Immaculate follows a young novice, Sister Cecilia(Sydney Sweeney, Euphoria, White Lotus), travelling to a convent in Italy to take her final vows to become a nun. She is met with kindness by the resident priest (Alvaro Morte, Money Heist, Wheel of time) but with hostility by the Mother Superior (Dora Romano, The Hand of God, L’ultima Festa) and another Nun, Sister Isabelle(Giulia Heatherfield Di Renzi with no other IMDb credits).
It is also revealed that she chose to become a nun after surviving a childhood trauma that almost killed her.
Also she befriends a more free spirited nun, Sister Gwen (Benedatta Procaroli, Amanda, Perfect Strangers ) who is there for other reasons than to serveGod like her other sisters. After taking her vows, she goes to confession and immediately proceeds to begin having disturbing and graphic visons.
Later, while Sister Cecilia and the other nuns are bathing, she vomits and is taken to the resident physician where blood tests are run, and it appears that she is with child even though her hymen is intact being proof that she has never engaged in congress with a man in her life.
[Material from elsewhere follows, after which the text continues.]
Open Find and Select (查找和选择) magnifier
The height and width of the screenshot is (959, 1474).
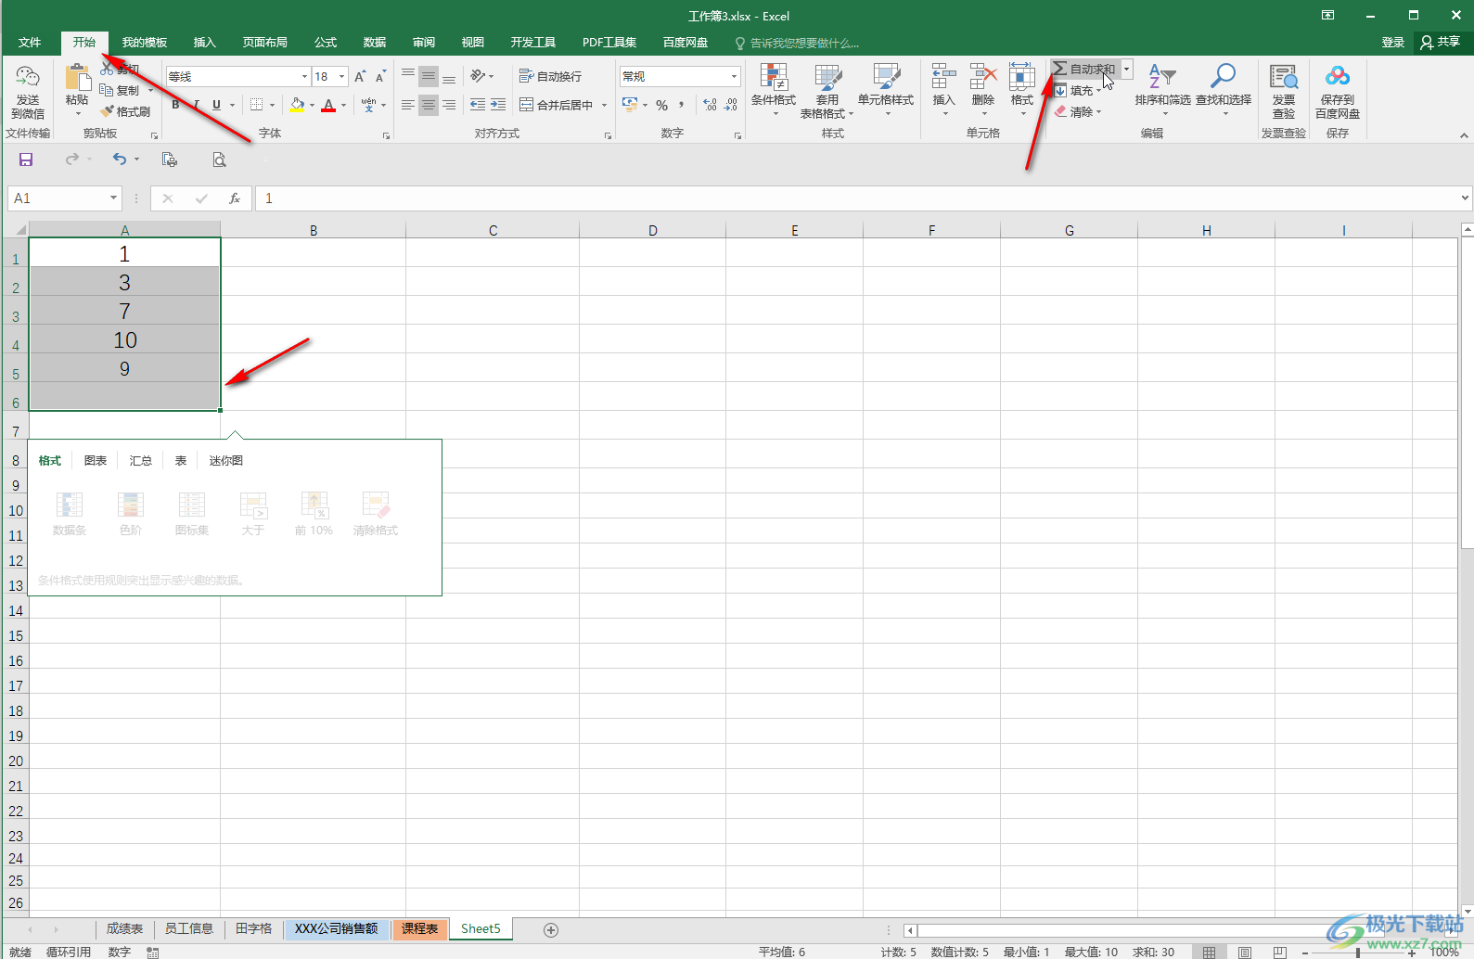1223,90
A sonogram is run, and it is proven that she is with a virgin pregnancy. An indication of the 2nd coming.
The story continues to progress over the next two trimesters where she is treated more as a vessel of the 2nd coming of Jesus Christ than an actual human being with an exponential growth of bizarre intensity and cruelty.
I cannot go into the third act without spoiling anything because the “nothing is as it seems” trope is dialed to 11 into bizarre madness and eventually dips it’s toe into being blatant sacrilege with a truly intense and disturbing climax ending with the screen going black for the credits
The film’s ideas and framework were great, and it captured disturbing imagery and I admire it for being bold enough to push the limits all the way into the taboo.
The problem with this though, is that with an 89 minute runtime and inconsistencies all over the place, it is clear that there was originally an NC-17 product here and the film was edited to death just to get an R rating and show in theatres.
Giving her credit’s due, Sydney Sweeney does give a good performance in the final act in one of the most shocking final scenes that I have ever seen on film in my entire life, but prior to the final act there is nothing unique to her performance.
I tried to love it and it is a movie that is definitely in my wheelhouse, but it feels like a missed opportunity. Personally, I believe that there is a cut out there that hasn’t been over edited in a poor manner and I would love to see it because in my opinion there is a great movie in there somewhere. Hopefully when it comes to Blu-ray, it will come with one of those “unrated director’s cuts” and we will be able to see what was originally envisioned from the beginning. Until then I don’t believe that we will ever know.
This is a NEON Pictures release with a distribution contract with Hulu so it will be on there eventually. So, I would sit this one out and wait until it is on Blu-ray or streaming on Hulu.
“And that”, in the immortal words of the late, great, Paul Harvey, “is rest of the story.”